Palabras clave: Rhizoctonia, Epulorhiza, orquídeas terrestres, micorrizas, ITS-rDNA.


Terrestrial orchids have mutualistic associations with mycorrhizal fungi that are considered necessary for seed germination and growth of orchid plants (Batty, Dixon, Brundrett, & Sivasithamparam, 2001; Jones, 2006). Five native species of photosynthetic terrestrial orchids are known in Chaco Serrano forest (Córdoba province, Argentina): Aa achalensis Schltr. 1920, Cyclopogon elatus (Sw.) Schltr. 1919, Sacoila lanceolata var. australis (Lindl.) Szlach. 1994, Habenaria hexaptera Lindl. 1835 and Pelexia bonariensis (Lindl.) Schltr. 1920. They have been previously studied for fungal colonization in roots (Richardson, Currah, & Hambleton,1993; Girlanda et al., 2011). The habitat of these species is the forest, usually degraded because of the high level of human impact through slash and burn agriculture in the uplands. In addition to these environmental modifications, over-exploitation of forests for commercial timber use also reduces the possibilities of establishing mycorrhizal interactions, and thus affecting the distribution pattern of orchid species (Waterman, & Bidartondo, 2008). Moreover, A. achalensis is an endemic species which has been recently included in the red list of the International Union for Conservation of Nature (Vischi, Natale, & Villamil, 2004).

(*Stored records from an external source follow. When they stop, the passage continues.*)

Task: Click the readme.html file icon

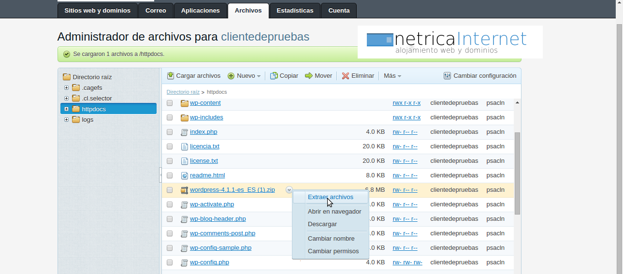Action: tap(184, 175)
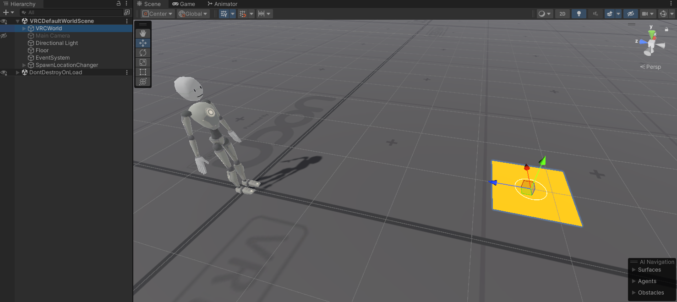Select the Scale tool

point(143,62)
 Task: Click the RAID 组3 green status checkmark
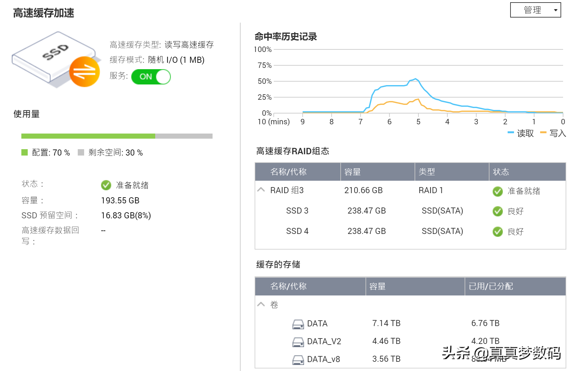point(497,191)
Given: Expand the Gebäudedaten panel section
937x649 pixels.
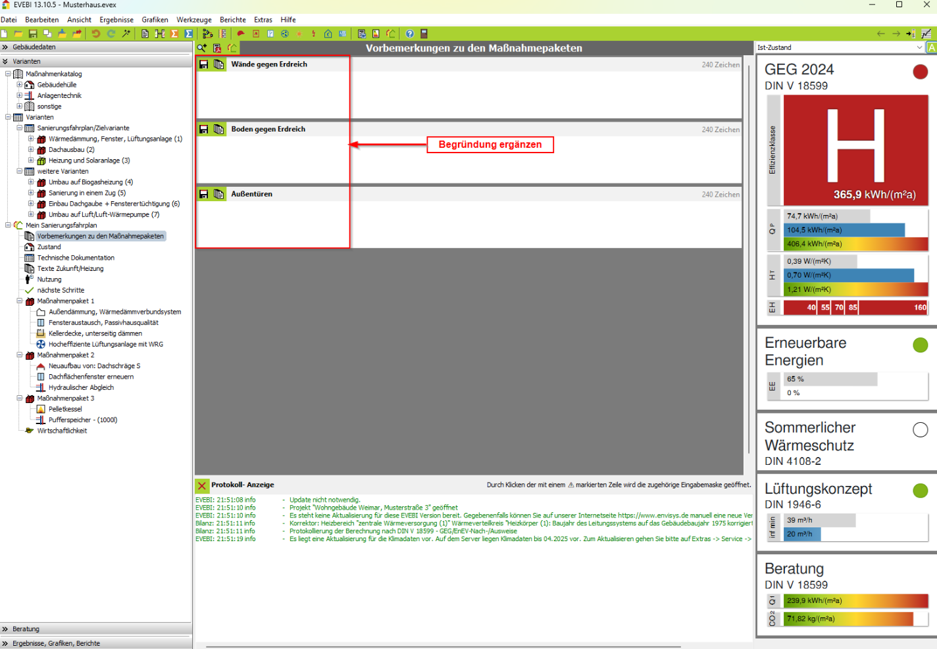Looking at the screenshot, I should coord(5,47).
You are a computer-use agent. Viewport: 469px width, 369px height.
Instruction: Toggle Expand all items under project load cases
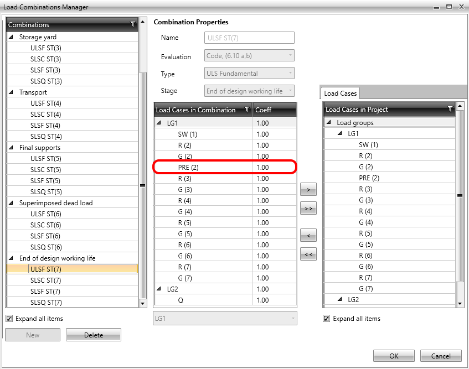[327, 319]
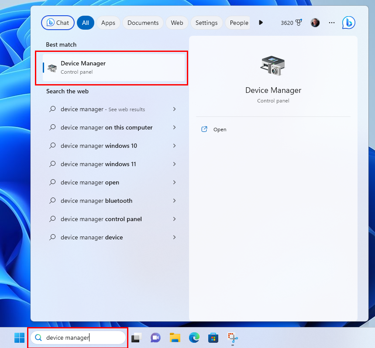The image size is (375, 348).
Task: Open Microsoft Rewards points trophy icon
Action: coord(299,23)
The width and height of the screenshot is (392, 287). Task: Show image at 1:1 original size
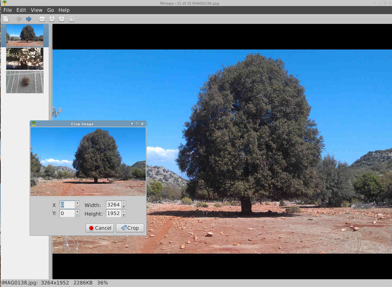(62, 19)
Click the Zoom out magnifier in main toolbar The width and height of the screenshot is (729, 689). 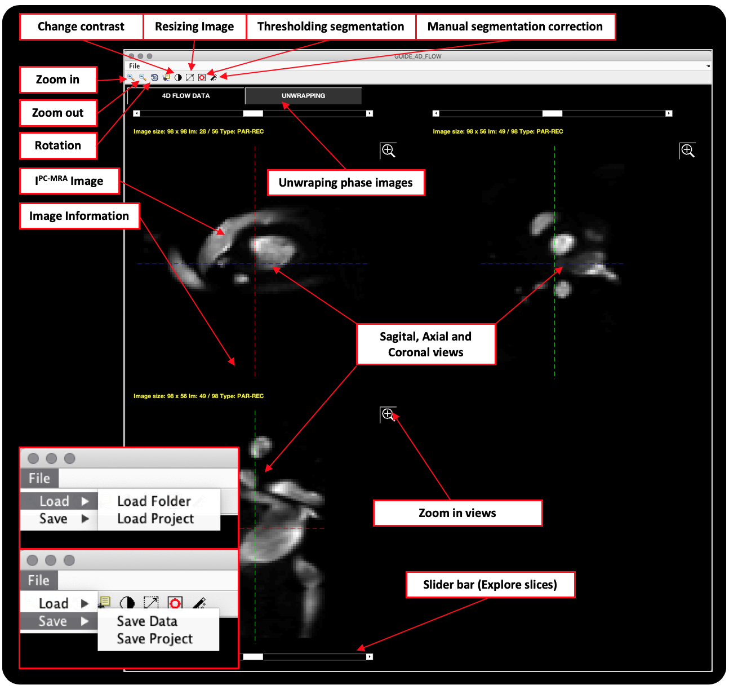[x=143, y=77]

Mycorrhizal fungi of orchids form septate hyphae and coiled structures in the roots known as pelotons within cortical cells (Urcelay, Pasquín, Canovas, & Liébana, 2005). The fungal species mycorrhizal associations have been classified as Rhizoctonia (Vilgalys, & Cubeta, 1994; Otero, Bayman, & Ackerman, 2005; Shan, Liew, Weatherhead, & Hodgkiss, 2002), Ceratorhiza, Moniliopsis and Epulorhiza (Ma, Tan, & Wong, 2003). This last genus, Epulorhiza, is one of the most common genera forming mycorrhizas with terrestrial orchids (Zelmer, & Currah, 1997).

Since it is difficult to morphologically identify genera and species of these anamorphs, the morphological characteristics were complemented with molecular biological information to clarify better the differences between fungal isolates.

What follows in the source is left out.